It seems to be, and I’m sure the New Republic’s Robert Puentes is right about the causes — (1) recession-driven unemployment (which both reduces commute demand and reduces discretionary income) plus (2) the epidemic of service cuts, which is proving yet again that not many riders are so “captive” that you can’t drive them away eventually. Both of those factors are well-observed correlations.
But it’s interesting that the New Republic chose to feature this map from the Brookings Institution’s interactive source, which shows total numbers of public transit commuters by metro area, as opposed to this one, which shows the percentage of all commutes that go by public transit, or what’s technically called the Journey-to-Work (JTW) mode share.
A map of net numbers of transit commuters is, of course, mostly a map of how big cities are, which is just not very interesting.
But if you look closely at the map of mode shares (which I can link to but can’t seem to copy) you see a map of how dense big cities are. Toggle the two, and as you go from raw commute numbers (the map above) to mode shares, you see the metro areas of Los Angeles, Houston, Atlanta, and Miami all shrink, which means that those areas have low public transit use compared to their big populations. What doesn’t change is the high score of the big, denser metros: the Northeast Corridor, Chicago, Seattle, and the San Francisco Bay Area. Of course, those metros all have lots of sprawl, but their transit numbers are driven by very, very high ridership in their dense core cities, plus the heavy commute market into those cores due to the difficulty of driving and parking there.
All of which points to a couple of typical warnings about US transit statistics:
- Metro areas, by definition, conflate a dense core city and a lot of low-density suburbs, and thus conceal the dramatic difference between transit’s relevance in those places. Metro area statistics may be useful for judging the relative economic performance of different parts of a country, but they always conceal most of what matters in understanding how transit really works. If you want to understand how and why transit works and fails, you should spend less time comparing metro Los Angeles and metro New York and more time comparing Manhattan with Nassau County, or comparing the LA/Hollywood core with the western San Fernando Valley.
- Even city limits of core cities are not always helpful. City limits are a decent approximation of the core city in most of the northern tier of states, but in Southern California and Texas, for example, core cities are bizarre shapes that omit some dense inner city fabric and incorporate a lot of suburbia and exurbia.
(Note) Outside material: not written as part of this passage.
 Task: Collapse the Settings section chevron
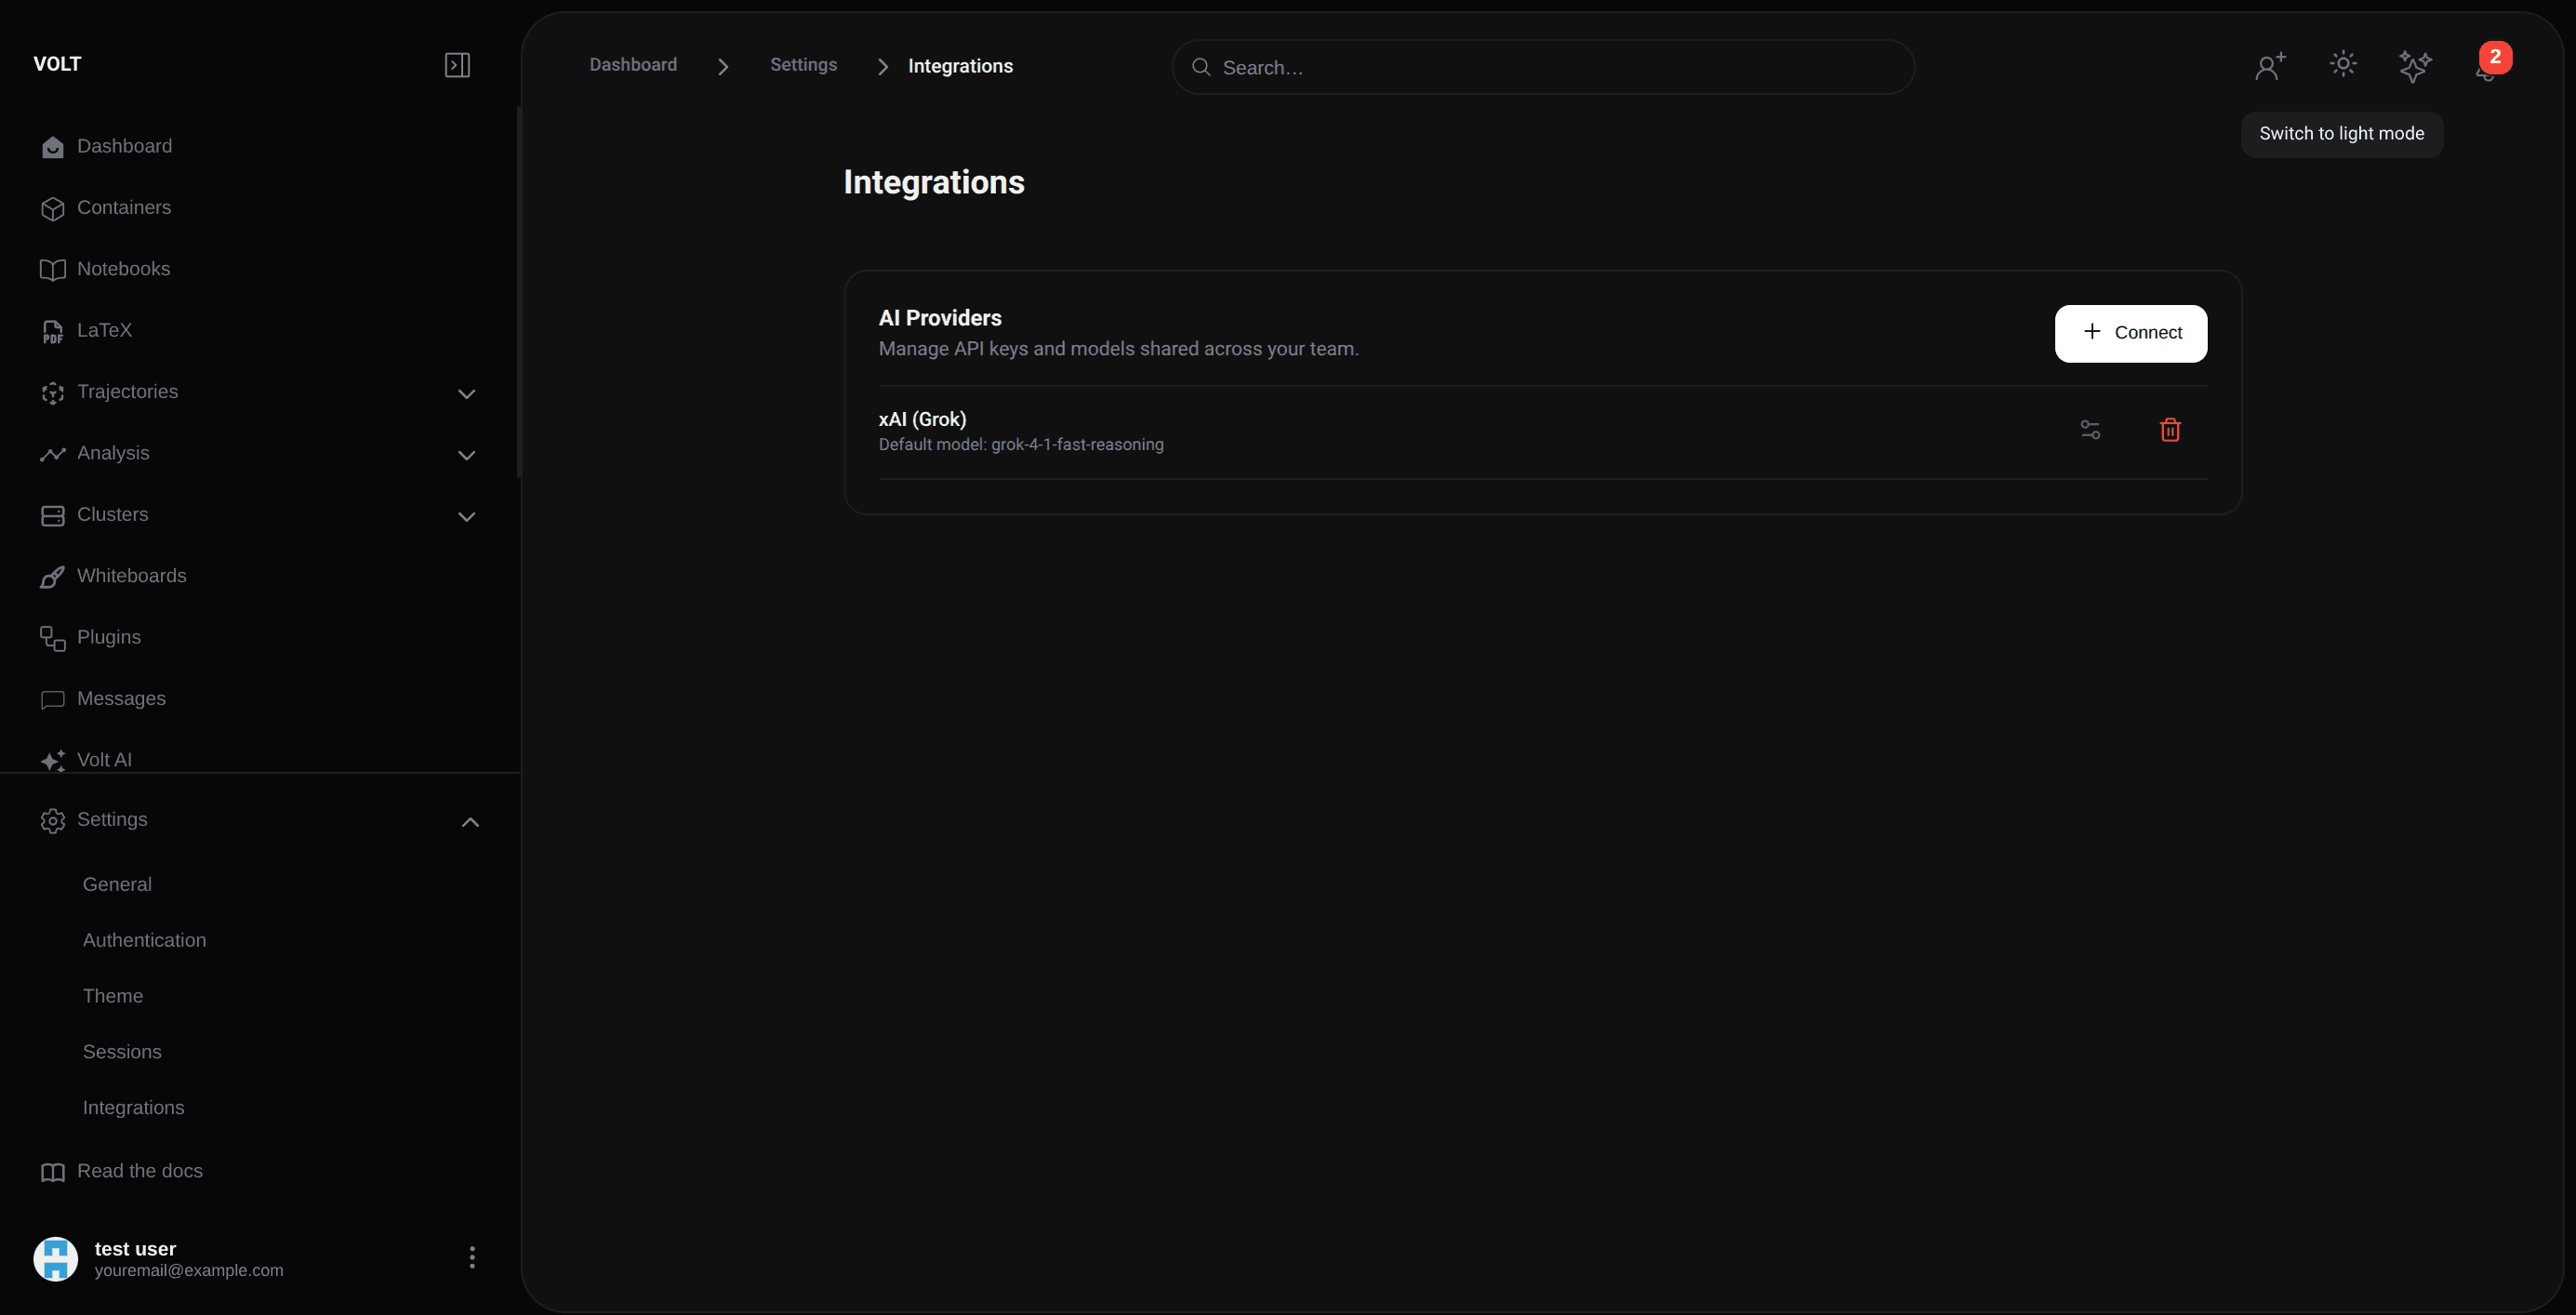(x=470, y=822)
I have yet to meet anyone who’s personal conception of ‘Los Angeles’ ends at the bizarre Los Angeles city limits (including the San Fernando Valley and San Pedro, for example, but excluding West Hollywood, Santa Monica, and East LA). The exception, of course, would be City of Los Angeles leaders and employees. I’ve met many people in New York City, Seattle, and San Francisco who’s mental notion of their city matches the city limits pretty exactly.
Back to the Brookings maps, it’s also worth noting that as you toggle, a lot of interesting smaller cities jump out — cities with high rates of transit use for their relatively small populations: Salt Lake City, Albuquerque, Tucson, Honolulu, New Orleans, Madison, and many others. A mixed bag, but why those cities?
These cities may remind you of the factors regarding low-car cities, where the dominant forces seemed to be city age, poverty, and dominant universities. But when it comes to high mode-share small cities, the factors are a little different.
Poverty doesn’t seem to matter at much on this score. Poverty keeps people from owning cars but poor people also have shorter commutes, if they are fortunate enough to commute at all. Poverty is generally aligned with low skills, which aligns with jobs that are standardized and interchangeable (e.g. McDonalds) as opposed to specialized (e.g. bioengineering). The one great thing about a standardized and interchangeable job is that if you can find it anywhere, you can probably find it close to home. Long-distance commutes are more of a problem for educated workers, whose jobs are more specific and thus harder to find.
But dominant universities, I’m willing to bet, matter a lot. You may not think of Tucson as an especially transit-oriented place, and if you’re not associated with the University of Arizona there, then it probably isn’t for you. But a massive university is the best transit demand engine a city can have: huge masses of temporarily poor people, often with strong environmentalist values, who come and go at the campus all day, not just in expensive-to-serve peak commute periods.
The second best market after a university is government employment, as governments are more motivated to help employees make good commute choices than private employers are. So state capitals (Salt Lake, Honolulu, Madison) may surge a bit on that score.
Density, though, always matters, even in relatively small but mostly compact cities like Honolulu.
Transit infrastructure investment matters too, but overall quantity and quality of service may matter more than the presence or absence of rail transit, for example. Rail-heavy Salt Lake City doesn’t stand out in comparison to similar but rail-less Tucson, for example. That’s not an argument against light rail. Salt Lake’s light rail line to the University of Utah, for example, is a great way of handling the huge capacity demands there. But it’s a warning that big transit infrastructure still responds to demand rather than creating it, especially in the short-term scale of the Brookings analysis.